Martin Scorsese : Biographie, filmographie illustrée, analyse critique
de Patrick Brion

critiqué par Jlc, le 19 février 2006
( - 81 ans)


La note:  étoiles
Un maître
Patrick Brion, ce bienfaiteur des cinéphiles qui, depuis trente ans nous a fait découvrir tant de chefs d’œuvre oubliés ou négligés, a écrit une quinzaine d’ouvrages, tous consacrés bien sûr à sa passion. Et il fallait de la passion, mais aussi de la distance, pour écrire sur ce maître du cinéma actuel, Martin Scorsese.

Scorsese est, si vous me permettez l’expression, un « bon client » pour qui veut écrire sur lui. Il a fait de nombreux films, a beaucoup parlé et écrit sur le cinéma, celui qui l’a formé comme celui qu’il fait, qui a thésaurisé avec ce pragmatisme typiquement américain. « Je n’ai jamais voulu faire de films de type classique. Mes films ne vont pas de A à B puis à C. » D’où l’attrait de ce livre qui nous initie à un parcours moins linéaire.

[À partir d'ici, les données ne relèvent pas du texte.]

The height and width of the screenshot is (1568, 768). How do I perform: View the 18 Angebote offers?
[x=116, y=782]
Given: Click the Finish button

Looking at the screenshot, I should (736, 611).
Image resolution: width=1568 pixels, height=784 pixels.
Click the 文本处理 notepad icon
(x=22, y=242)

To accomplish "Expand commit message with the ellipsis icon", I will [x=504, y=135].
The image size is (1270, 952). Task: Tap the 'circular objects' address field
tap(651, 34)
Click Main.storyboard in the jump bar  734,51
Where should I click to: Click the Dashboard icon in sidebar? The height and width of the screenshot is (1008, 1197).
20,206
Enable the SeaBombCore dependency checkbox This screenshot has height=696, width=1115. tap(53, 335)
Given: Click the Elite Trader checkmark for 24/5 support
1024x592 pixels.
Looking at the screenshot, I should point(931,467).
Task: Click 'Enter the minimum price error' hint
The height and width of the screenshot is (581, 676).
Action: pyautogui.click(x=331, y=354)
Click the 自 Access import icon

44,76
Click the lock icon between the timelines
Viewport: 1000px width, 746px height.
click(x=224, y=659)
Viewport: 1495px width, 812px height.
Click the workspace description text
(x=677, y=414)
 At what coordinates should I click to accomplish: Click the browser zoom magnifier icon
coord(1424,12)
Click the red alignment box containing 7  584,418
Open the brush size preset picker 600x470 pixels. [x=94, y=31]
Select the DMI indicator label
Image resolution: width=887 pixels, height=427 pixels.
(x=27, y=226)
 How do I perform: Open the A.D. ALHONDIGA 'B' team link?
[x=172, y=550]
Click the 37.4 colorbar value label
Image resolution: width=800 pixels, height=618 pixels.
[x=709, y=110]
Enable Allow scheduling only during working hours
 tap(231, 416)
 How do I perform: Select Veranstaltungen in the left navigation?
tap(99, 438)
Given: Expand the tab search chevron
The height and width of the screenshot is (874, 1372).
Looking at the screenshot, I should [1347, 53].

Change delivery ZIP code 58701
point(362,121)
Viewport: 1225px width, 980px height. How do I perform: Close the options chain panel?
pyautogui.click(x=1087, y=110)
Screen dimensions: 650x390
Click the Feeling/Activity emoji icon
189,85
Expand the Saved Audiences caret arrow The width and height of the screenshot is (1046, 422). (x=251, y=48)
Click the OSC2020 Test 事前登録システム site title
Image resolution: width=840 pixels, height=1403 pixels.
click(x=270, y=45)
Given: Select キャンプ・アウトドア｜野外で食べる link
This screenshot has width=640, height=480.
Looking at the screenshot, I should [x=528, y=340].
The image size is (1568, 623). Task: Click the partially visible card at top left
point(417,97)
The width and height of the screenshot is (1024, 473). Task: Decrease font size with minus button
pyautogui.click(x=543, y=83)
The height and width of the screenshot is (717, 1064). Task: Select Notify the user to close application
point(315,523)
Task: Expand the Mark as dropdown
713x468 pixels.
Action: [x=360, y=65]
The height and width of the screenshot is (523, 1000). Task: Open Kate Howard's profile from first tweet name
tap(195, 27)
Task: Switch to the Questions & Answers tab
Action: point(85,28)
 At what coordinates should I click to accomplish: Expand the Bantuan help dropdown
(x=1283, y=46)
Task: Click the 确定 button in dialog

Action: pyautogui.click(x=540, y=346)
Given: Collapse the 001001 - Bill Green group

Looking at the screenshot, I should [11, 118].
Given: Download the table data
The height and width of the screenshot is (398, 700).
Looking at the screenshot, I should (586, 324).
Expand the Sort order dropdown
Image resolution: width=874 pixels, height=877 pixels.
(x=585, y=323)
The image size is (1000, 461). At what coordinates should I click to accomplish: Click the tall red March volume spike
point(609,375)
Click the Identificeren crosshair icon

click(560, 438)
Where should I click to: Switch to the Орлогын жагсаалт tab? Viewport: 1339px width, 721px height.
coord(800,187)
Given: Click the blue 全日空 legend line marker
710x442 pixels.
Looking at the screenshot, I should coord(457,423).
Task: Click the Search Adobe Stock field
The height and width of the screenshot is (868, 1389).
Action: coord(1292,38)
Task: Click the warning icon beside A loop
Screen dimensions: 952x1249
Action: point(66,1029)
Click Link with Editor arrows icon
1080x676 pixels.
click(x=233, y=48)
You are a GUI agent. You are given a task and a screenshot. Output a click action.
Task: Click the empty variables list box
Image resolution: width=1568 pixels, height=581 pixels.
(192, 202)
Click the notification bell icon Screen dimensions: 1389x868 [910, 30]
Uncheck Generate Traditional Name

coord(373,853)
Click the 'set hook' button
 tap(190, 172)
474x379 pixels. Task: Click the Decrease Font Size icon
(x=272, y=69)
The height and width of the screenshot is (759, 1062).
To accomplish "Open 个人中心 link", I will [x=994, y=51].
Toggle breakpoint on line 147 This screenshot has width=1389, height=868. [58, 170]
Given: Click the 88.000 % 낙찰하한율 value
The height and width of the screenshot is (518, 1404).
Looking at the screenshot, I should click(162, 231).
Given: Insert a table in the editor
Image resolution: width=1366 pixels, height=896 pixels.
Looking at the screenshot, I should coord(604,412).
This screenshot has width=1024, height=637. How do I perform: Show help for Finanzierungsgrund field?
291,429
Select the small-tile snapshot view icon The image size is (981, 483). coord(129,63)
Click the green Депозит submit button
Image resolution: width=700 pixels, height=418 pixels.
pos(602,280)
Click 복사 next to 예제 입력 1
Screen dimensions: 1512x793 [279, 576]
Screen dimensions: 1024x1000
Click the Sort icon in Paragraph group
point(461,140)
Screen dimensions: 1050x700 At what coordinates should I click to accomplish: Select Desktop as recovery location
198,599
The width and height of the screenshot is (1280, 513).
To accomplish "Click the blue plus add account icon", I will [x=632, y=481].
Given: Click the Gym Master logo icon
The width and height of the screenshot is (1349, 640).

C' est passionnant. Outre la richesse iconographique sur son cinéma, celui qu’il fait et celui qu’il aime (essentiellement américain ou italien), Brion met en perspective ce metteur en scène majeur. La partie biographique est centrée sur l’essentiel, les films, et non pas, comme dans beaucoup de biographies faites par des Américains, sur des détails superflus censés montrer qu’on a fait une étude sérieuse et exhaustive du sujet : savoir si Martin mange au non des corn flakes au petit déjeuner n’a aucun intérêt sauf si cela expliquait tel ou tel plan de tel ou tel film. En revanche son court passage au séminaire sera déterminant par la suite, si on pense à « Boxcar » ou « La dernière tentation du Christ ». Brion a préféré le séminaire au corn flakes et il a eu évidemment raison.

La filmographie détaille tous les films et se termine, en 2003, sur le projet Aviator. Le choix des photos est tout à fait remarquable et qui a vu et aimé ses films retrouve les moments forts de chacun ou un détail qui avait échappé et auquel Patrick Brion rend toute sa valeur. Ainsi du regard inquiet de Robert de Niro, de sa main quand il étreint Ray Liotta dans « Les affranchis ».

L’analyse critique, enfin, reprend film par film le travail de Scorsese. On y trouve ou apprend ce qu’il a voulu faire. Ainsi, « Les affranchis » est pour lui une sorte de documentaire sur la vie quotidienne des gangsters « et il faut être italo-américain pour comprendre ça. » C’est très riche d’informations, petites ou grandes, thèmes structurants d’une œuvre (la famille par exemple) ou curiosités. Ainsi, juste pour la curiosité, savez-vous combien de fois le mot « fuck » est prononcé dans « Les affranchis » ? 240. Quand je vous dis que ce film est un documentaire sur la vie des gangsters !!

Ce livre vous invite donc à revoir ses films avec peut-être une approche différente même si votre vision personnelle reste la même.

Je ferai toutefois un (petit) reproche à Patrick Brion. Il s’est, bien modestement, totalement effacé derrière Martin Scorsese et ne donne jamais son avis personnel sur les films. Sans être hagiographe, il est resté trop historien. C’est dommage car je suis sûr qu' un éclairage plus personnel nous aurait révélé bien d’autres facettes de ce maître du cinéma actuel. Sa préface est remarquable mais j’aurais souhaité qu’il aille plus loin. Peut-être lira-t-il un jour ces quelques lignes et en tiendra-t-il compte pour une édition actualisée et augmentée.

Mais il n’est pas nécessaire d’attendre celà pour vous plonger dans l’univers fascinant de Scorsese, superbement mis en scène par Patrick Brion.